The diver who rescued the body of the child who died last weekend denounces that neither Emerlan, nor the Red Cross, nor the firefighters came to the scene with the necessary equipment to intervene

"If the emergency services that went to Puerto Naos had brought diving equipment, the child would be alive"

"I will never forget that child's face in front of mine, with his eyes open. Nor will I forget the helplessness of missing those five minutes to get him out with more life than I...

November 5 2008 (00:14 WET)
If the emergency services that went to Puerto Naos had brought diving equipment, the child would be alive
If the emergency services that went to Puerto Naos had brought diving equipment, the child would be alive

"I will never forget that child's face in front of mine, with his eyes open. Nor will I forget the helplessness of missing those five minutes to get him out with more life than I took him out with." This is the heartbreaking testimony of Daniel Corujo, a member of the Pastinaca diving club, who managed to get the little boy who died this weekend in Puerto Naos out of the water, when the car he was traveling in with his mother plunged into the sea.

For Daniel, the race against the clock began when a police officer appeared at the club's headquarters on Friday night, asking for a flashlight because there had been an emergency. But when the agent realized that he was at a diving club, he asked for his help, explaining that there was a child trapped in a vehicle that had fallen into the water. "It took us no more than six minutes to grab the equipment, get to the place and get into the water," Daniel explained on the program La Destiladera, on Radio Lanzarote, where he wanted to express his outrage at what he found when he arrived in Puerto Naos.

"There were divers from the fire department, from the Red Cross, supposedly from Emerlan, which is the one that has the acquired competence for aquatic rescue issues, and there was not a single diving team. It is useless to send 20 ambulances if you do not send a diver," Daniel denounces, stating that "it is as if I call the fire department because my house is burning down and they bring the truck without water."

Despite the fact that the security forces had been at the scene for several minutes, there was only one agent from the Arrecife Local Police in the water, who had jumped into the sea with what he was wearing. "This gentleman is the one who should be thanked for what he was trying to do, because he was in the dark, without glasses, without being able to see, touching a vehicle upside down... It is very easy to get entangled in that vehicle and stay there, and it would no longer be one life, it would be two," Daniel points out.

"When I arrived, the policeman's face was distraught from the helplessness he had, and even so he offered to go down with me to help me open the trunk of the car to get the child out." In total, in one minute and twenty seconds, according to Daniel's watch, he had completed the six-meter dive and returned to the surface with the child in his arms, still with a breath of life.

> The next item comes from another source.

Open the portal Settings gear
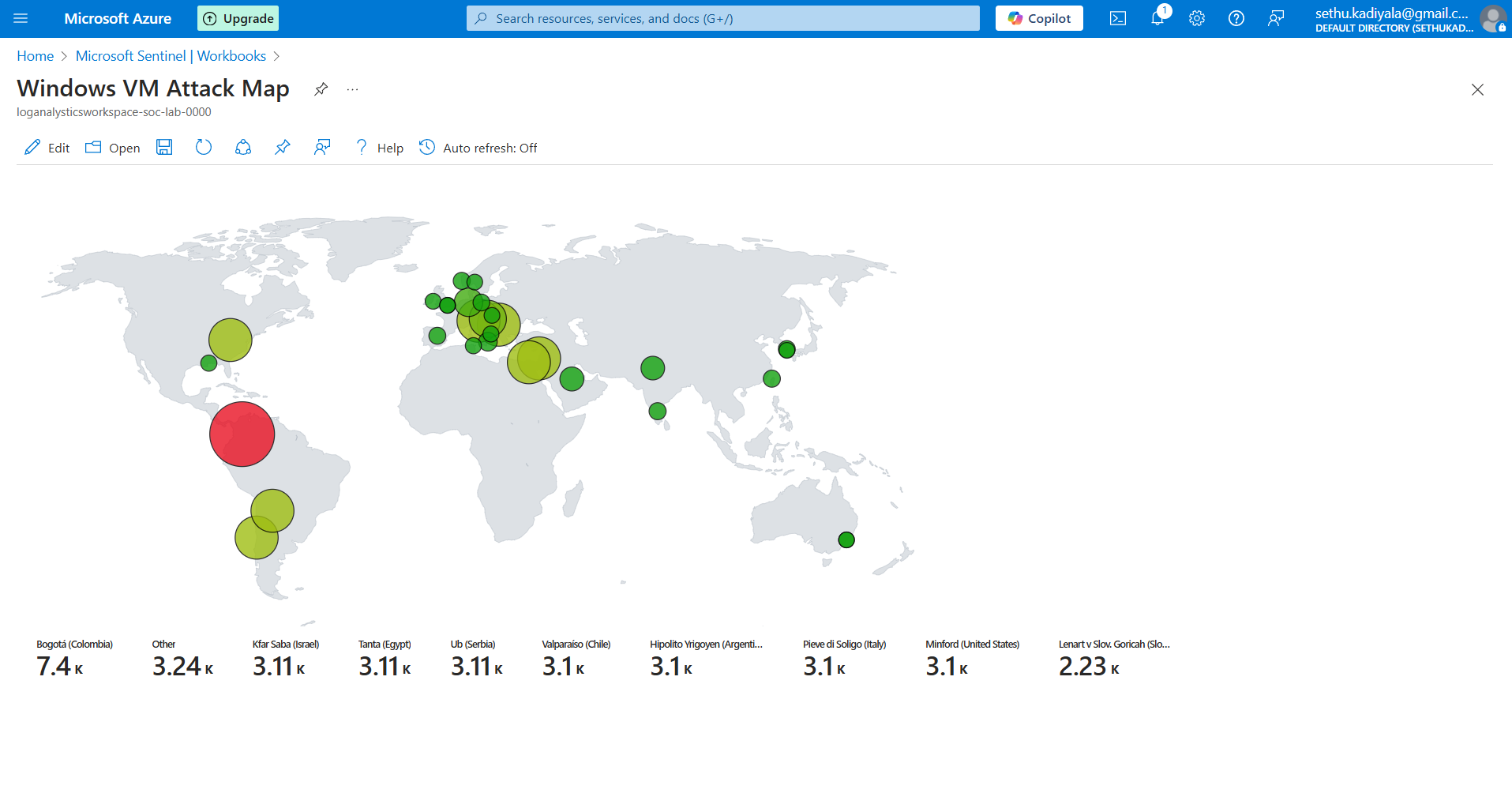Image resolution: width=1512 pixels, height=812 pixels. pyautogui.click(x=1197, y=18)
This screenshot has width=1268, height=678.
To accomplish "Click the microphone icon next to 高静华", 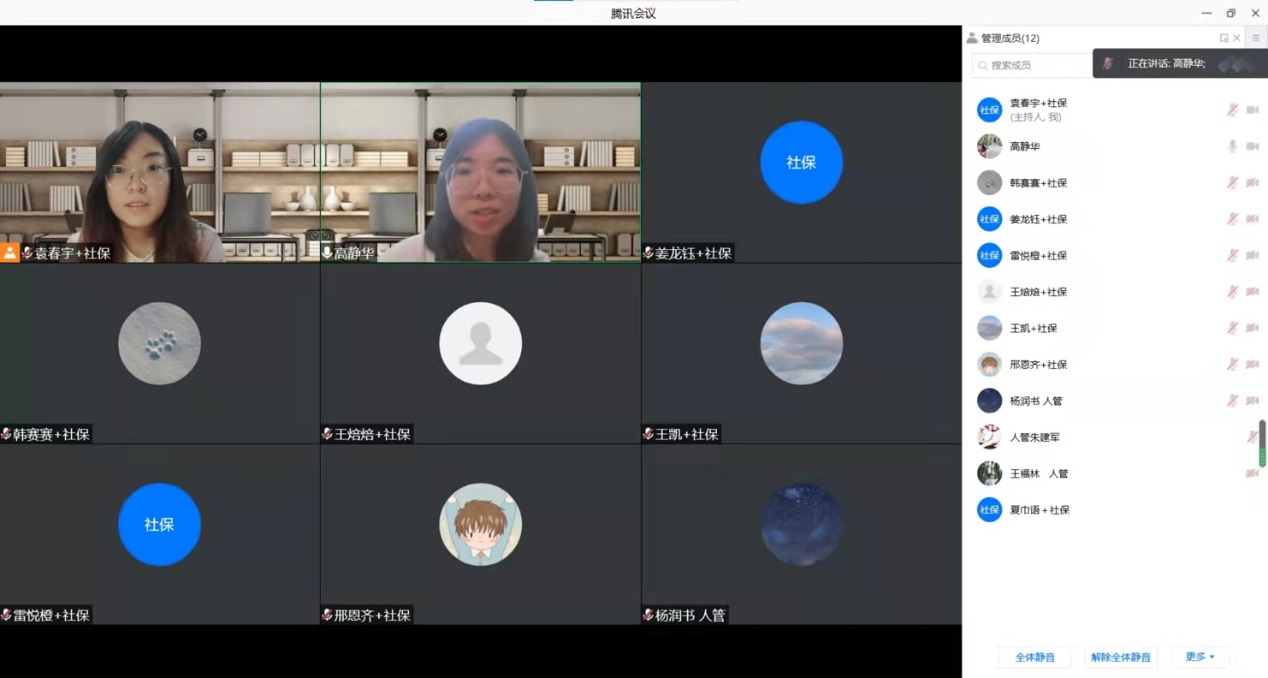I will click(1232, 146).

Therefore, when asked if he believes that the emergency services could have saved his life if they had brought the diving equipment, he does not hesitate in his answer. "Man, of course. If when I took him out he had been in the water for fifteen minutes and had remains of life and they tried to revive him, those people who were there, who had been there for five minutes, with just one team that they had brought, that child would be alive." And from that sentence, to anger. "How can you be from a rescue unit and arrive at an aquatic emergency without diving equipment. Well, don't come. They are charging, they are being paid subsidies, resources...? If they have people on duty, they must have the minimum resources to attend to something like that," Daniel states.

An anger that was shared by many of the residents who came to the scene on the night of the tragedy and who witnessed an agonizing wait. "When I jumped into the water, they said everything to me except nice things," Daniel recalls. "People would think he was from Emerlan, from the Red Cross...?", but not a simple fan who had to intervene in the face of the passivity of the emergency services.

"It turns out that the firefighters had the aquatic rescue unit and it was taken away from them to give it to Emerlan. And what is Emerlan? Rescue of what, rescue of corpses? They don't take a life out of the water," Daniel says as his indignation increases. "And then they come to say that they did it well, that they sent a medicalized ambulance, that they sent...? as if you send me a helicopter, my son. If you don't send me a diver to get the victim out of the water, it's the same."